The channel may be of any size, for example, having a largest
dimension perpendicular to fluid flow of less than about 5 mm or 2
mm, or less than about 1 mm, or less than about 500 microns, less
than about 200 microns, less than about 100 microns, less than
about 60 microns, less than about 50 microns, less than about 40
microns, less than about 30 microns, less than about 25 microns,
less than about 10 microns, less than about 3 microns, less than
about 1 micron, less than about 300 nm, less than about 100 nm,
less than about 30 nm, or less than about 10 nm. In some cases the
dimensions of the channel may be chosen such that fluid is able to
freely flow through the article or substrate. The dimensions of the
channel may also be chosen, for example, to allow a certain
volumetric or linear flow rate of fluid in the channel. Of course,
the number of channels and the shape of the channels can be varied
by any method known to those of ordinary skill in the art. In some
cases, more than one channel or capillary may be used. For example,
two or more channels may be used, where they are positioned inside
each other, positioned adjacent to each other, positioned to
intersect with each other, etc.
As discussed, multiple emulsions such as those described herein may
be prepared by controlling the hydrophilicity and/or hydrophobicity
of the channels used to form the multiple emulsion, according to
some (but not all) embodiments. Examples of materials suitable for
coating on a channel to control the hydrophilicity and/or
hydrophobicity include, but are not limited to, parylene,
fluoropolymers such as Viton (a FKM fluorelastomer, DuPont), CYTOP
809A (Sigma Aldrich), Chemraz (a perfluorinated elastomer,
available from Fluidigm Corporation), Teflon AF (a
polytetrafluoroethylene), tetrafluoromethane (CF.sub.4) plasma
treatment, fluorinated trichlorosilanes (e.g.,
F(CF.sub.2).sub.y(CH.sub.2).sub.xSiCl.sub.3), or the like. Such
materials may also, in some cases, increase chemical resistance
(e.g., relative to uncoated or untreated channels). In addition,
the hydrophilicity and/or hydrophobicity of the materials can be
altered using routine techniques known to those of ordinary skill
in the art, for example, plasma oxidation (e.g., with
oxygen-containing plasma), an oxidant, strong acids or bases, or
the like.
In one set of embodiments, the hydrophilicity and/or hydrophobicity
of the channels may be controlled by coating a sol-gel onto at
least a portion of a channel. For instance, in one embodiment,
relatively hydrophilic and relatively hydrophobic portions may be
created by applying a sol-gel to the channel surfaces, which
renders them relatively hydrophobic. The sol-gel may comprise an
initiator, such as a photoinitiator. Portions (e.g., channels,
and/or portions of channels) may be rendered relatively hydrophilic
by filling the channels with a solution containing a hydrophilic
moiety (for example, acrylic acid), and exposing the portions to a
suitable trigger for the initiator (for example, light or
ultraviolet light in the case of a photoinitiator). For example,
the portions may be exposed by using a mask to shield portions in
which no reaction is desired, by directed a focused beam of light
or heat onto the portions in which reaction is desired, or the
like. In the exposed portions, the initiator may cause the reaction
(e.g., polymerization) of the hydrophilic moiety to the sol-gel,
thereby rendering those portions relatively hydrophilic (for
instance, by causing poly(acrylic acid) to become grafted onto the
surface of the sol-gel coating in the above example).
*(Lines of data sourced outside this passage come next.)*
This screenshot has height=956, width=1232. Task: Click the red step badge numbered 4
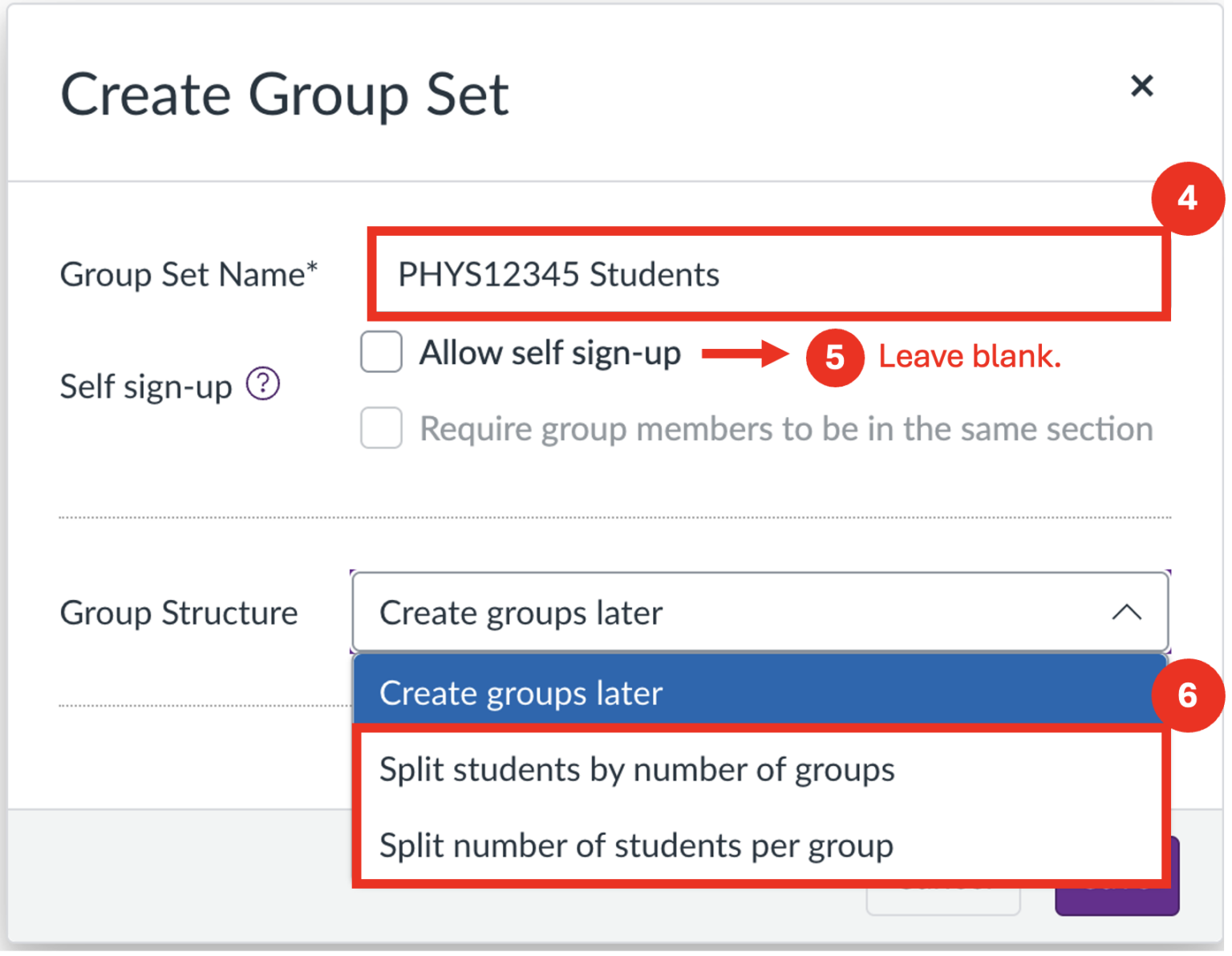[1188, 198]
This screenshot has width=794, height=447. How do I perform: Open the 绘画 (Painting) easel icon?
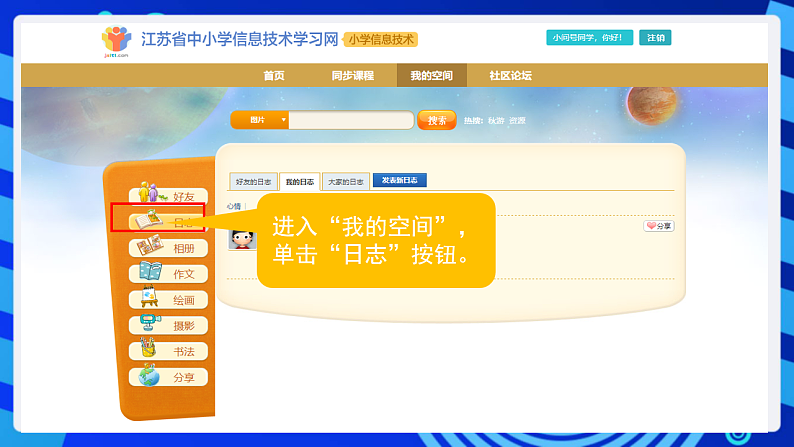pyautogui.click(x=150, y=298)
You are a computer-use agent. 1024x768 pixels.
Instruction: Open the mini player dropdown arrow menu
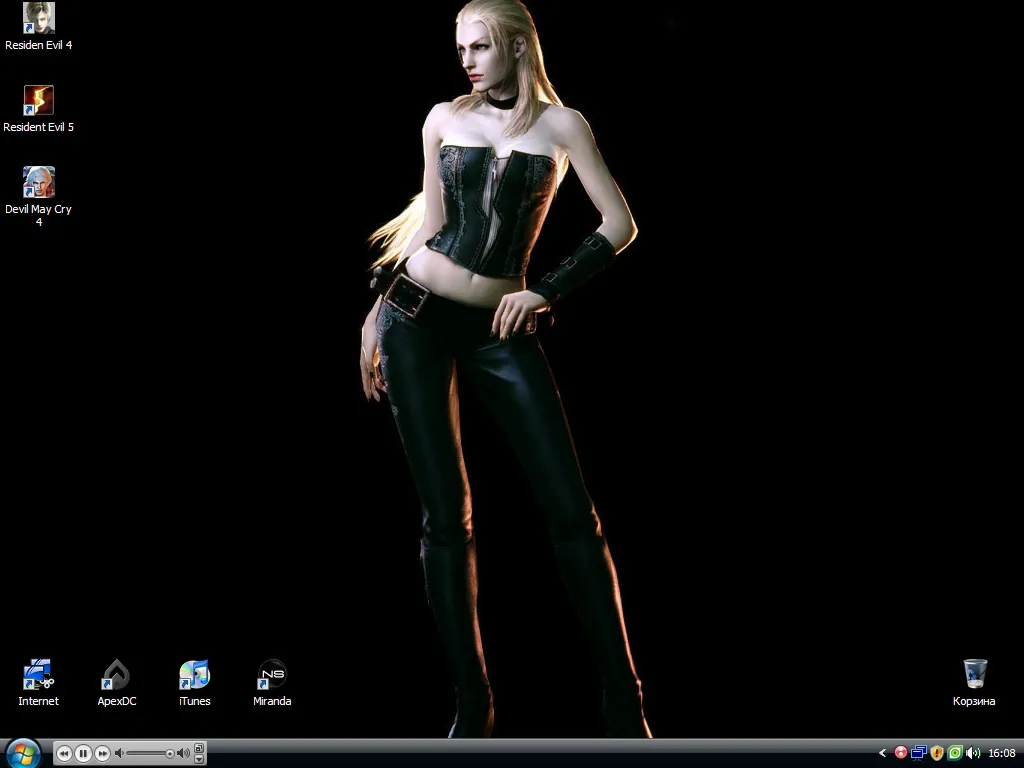tap(199, 759)
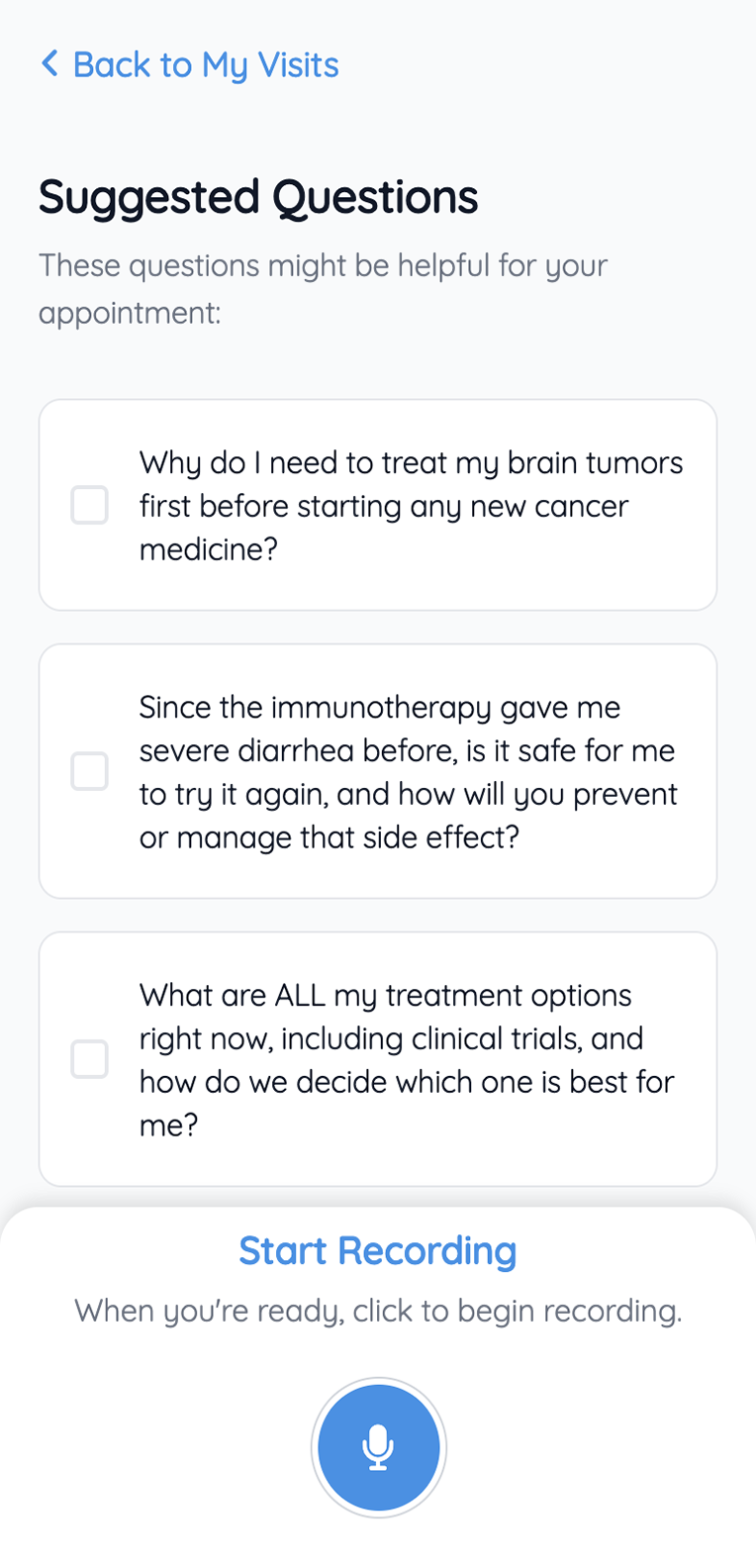Viewport: 756px width, 1568px height.
Task: Enable the ALL treatment options checkbox
Action: click(89, 1058)
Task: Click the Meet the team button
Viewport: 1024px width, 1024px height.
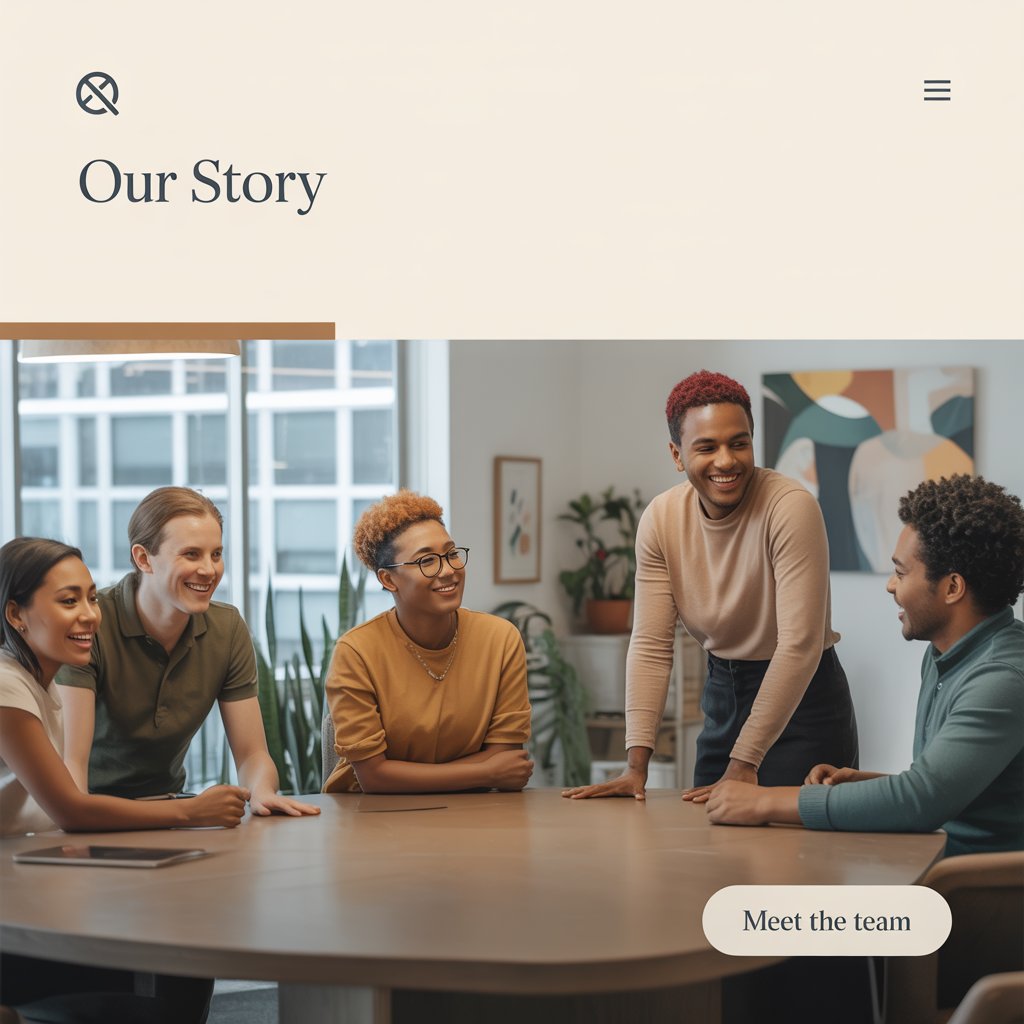Action: [x=826, y=920]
As is known to those of ordinary skill in the art, a sol-gel is a
material that can be in a sol or a gel state, and typically
includes polymers. The gel state typically contains a polymeric
network containing a liquid phase, and can be produced from the sol
state by removing solvent from the sol, e.g., via drying or heating
techniques. In some cases, as discussed below, the sol may be
pretreated before being used, for instance, by causing some
polymerization to occur within the sol.
In some embodiments, the sol-gel coating may be chosen to have
certain properties, for example, having a certain hydrophobicity.
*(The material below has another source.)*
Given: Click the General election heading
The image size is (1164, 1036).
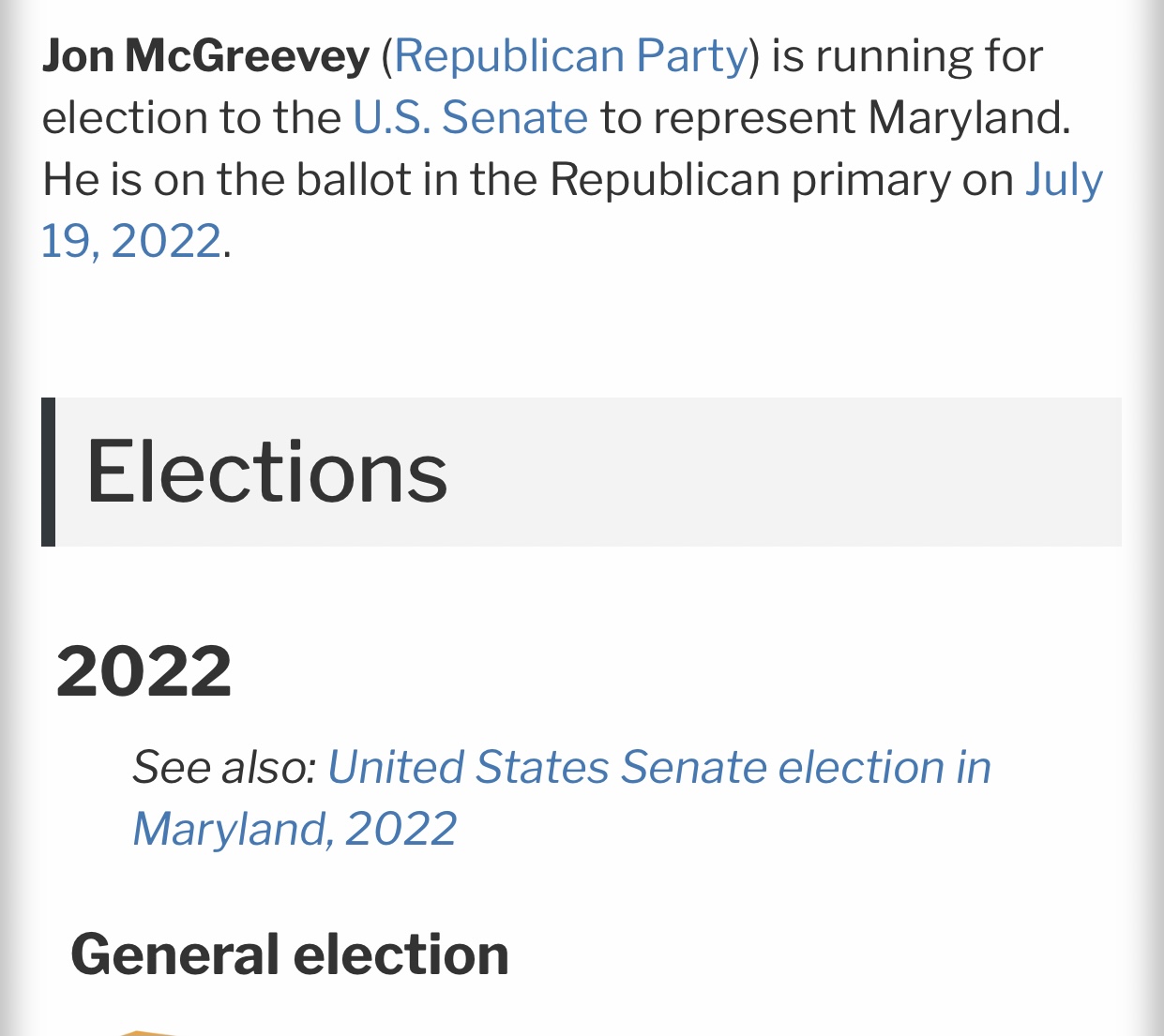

The properties of the coating may be controlled by controlling the
composition of the sol-gel (for example, by using certain materials
or polymers within the sol-gel), and/or by modifying the coating,
for instance, by exposing the coating to a polymerization reaction
to react a polymer to the sol-gel coating, as discussed below.
For example, the sol-gel coating may be made more hydrophobic by
incorporating a hydrophobic polymer in the sol-gel. For instance,
the sol-gel may contain one or more silanes, for example, a
fluorosilane (i.e., a silane containing at least one fluorine atom)
such as heptadecafluorosilane, or other silanes such as
methyltriethoxy silane (MTES) or a silane containing one or more
lipid chains, such as octadecylsilane or other
CH.sub.3(CH.sub.2).sub.n-- silanes, where n can be any suitable
integer. For instance, n may be greater than 1, 5, or 10, and less
than about 20, 25, or 30. The silanes may also optionally include
other groups, such as alkoxide groups, for instance,
octadecyltrimethoxysilane. In general, most silanes can be used in
the sol-gel, with the particular silane being chosen on the basis
of desired properties such as hydrophobicity. Other silanes (e.g.,
having shorter or longer chain lengths) may also be chosen in other
embodiments of the invention, depending on factors such as the
relative hydrophobicity or hydrophilicity desired. In some cases,
the silanes may contain other groups, for example, groups such as
amines, which would make the sol-gel more hydrophilic. Non-limiting
examples include diamine silane, triamine silane, or
N-[3-(trimethoxysilyl)propyl] ethylene diamine silane. The silanes
may be reacted to form oligomers or polymers within the sol-gel,
and the degree of polymerization (e.g., the lengths of the
oligomers or polymers) may be controlled by controlling the
reaction conditions, for example by controlling the temperature,
amount of acid present, or the like. In some cases, more than one
silane may be present in the sol-gel. For instance, the sol-gel may
include fluorosilanes to cause the resulting sol-gel to exhibit
greater hydrophobicity, and other silanes (or other compounds) that
facilitate the production of polymers. In some cases, materials
able to produce SiO.sub.2 compounds to facilitate polymerization
may be present, for example, TEOS (tetraethyl orthosilicate).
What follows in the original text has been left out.